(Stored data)
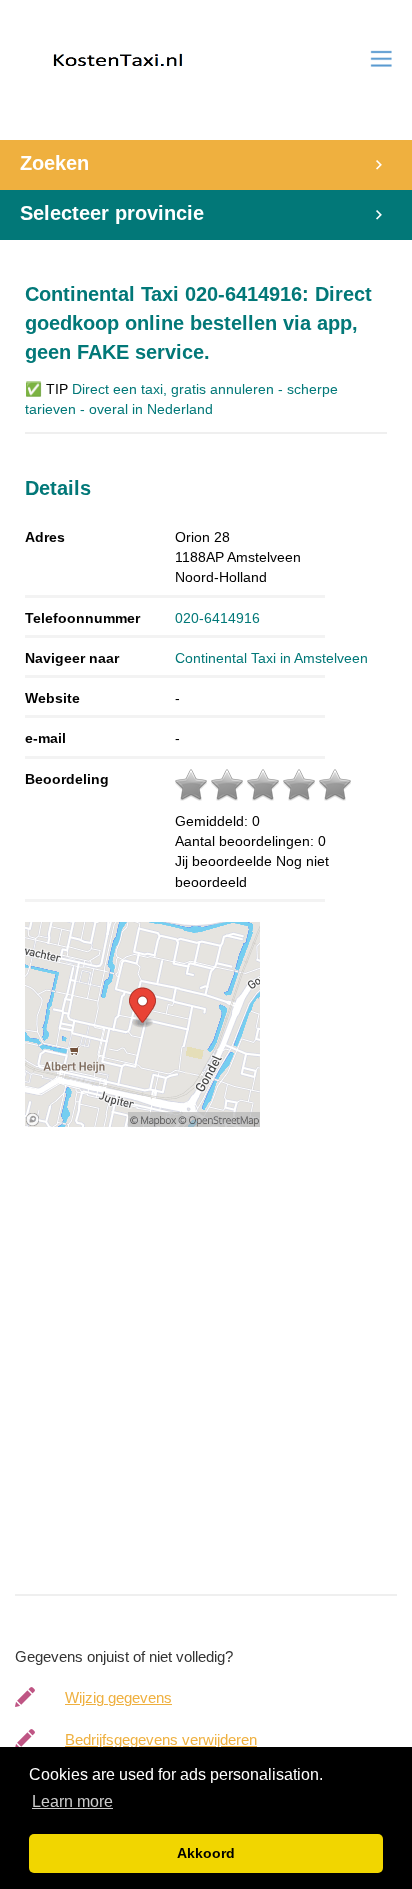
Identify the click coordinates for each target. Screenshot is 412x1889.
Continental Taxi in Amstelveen (271, 658)
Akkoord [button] (206, 1853)
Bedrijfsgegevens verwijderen (161, 1739)
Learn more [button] (72, 1801)
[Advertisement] (206, 1373)
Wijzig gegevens (118, 1697)
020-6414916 (217, 618)
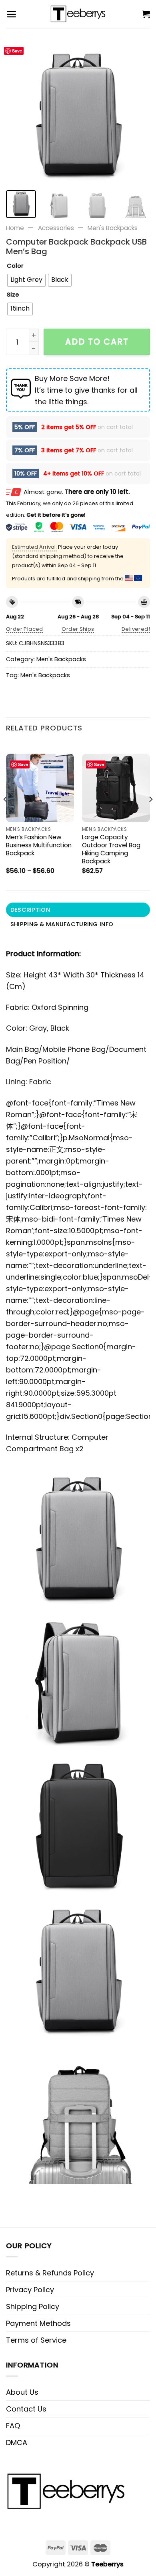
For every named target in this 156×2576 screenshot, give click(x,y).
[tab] (78, 910)
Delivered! (136, 629)
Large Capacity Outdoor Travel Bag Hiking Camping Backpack (111, 849)
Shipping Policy (32, 2306)
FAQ (13, 2426)
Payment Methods (38, 2323)
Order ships (78, 629)
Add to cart (97, 341)
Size (13, 295)
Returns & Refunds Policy (50, 2273)
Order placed (24, 629)
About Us (22, 2392)
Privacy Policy (30, 2290)
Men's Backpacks (113, 228)
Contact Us (26, 2409)
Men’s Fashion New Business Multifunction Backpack (39, 845)
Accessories (56, 228)
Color (15, 266)
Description (30, 910)
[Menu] (11, 14)
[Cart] (146, 14)
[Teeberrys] (78, 14)
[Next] (137, 112)
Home (15, 228)
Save (17, 51)
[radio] (26, 280)
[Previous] (19, 112)
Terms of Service (36, 2340)
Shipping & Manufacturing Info (61, 924)
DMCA (16, 2443)
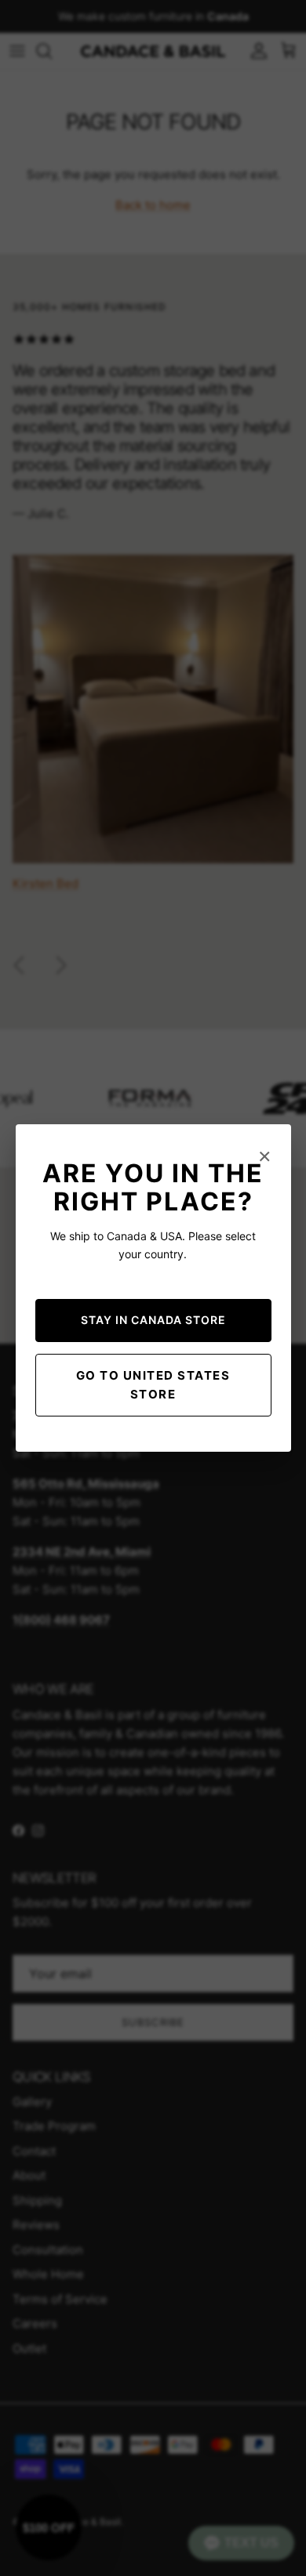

### Task directions
Starting at the line that contains "[Previous] (19, 112)", write out every line through the final line of the entries, word for word; skip any pictures.

### Worked solution
[Previous] (19, 112)
Terms of Service (36, 2340)
Shipping & Manufacturing Info (61, 924)
DMCA (16, 2443)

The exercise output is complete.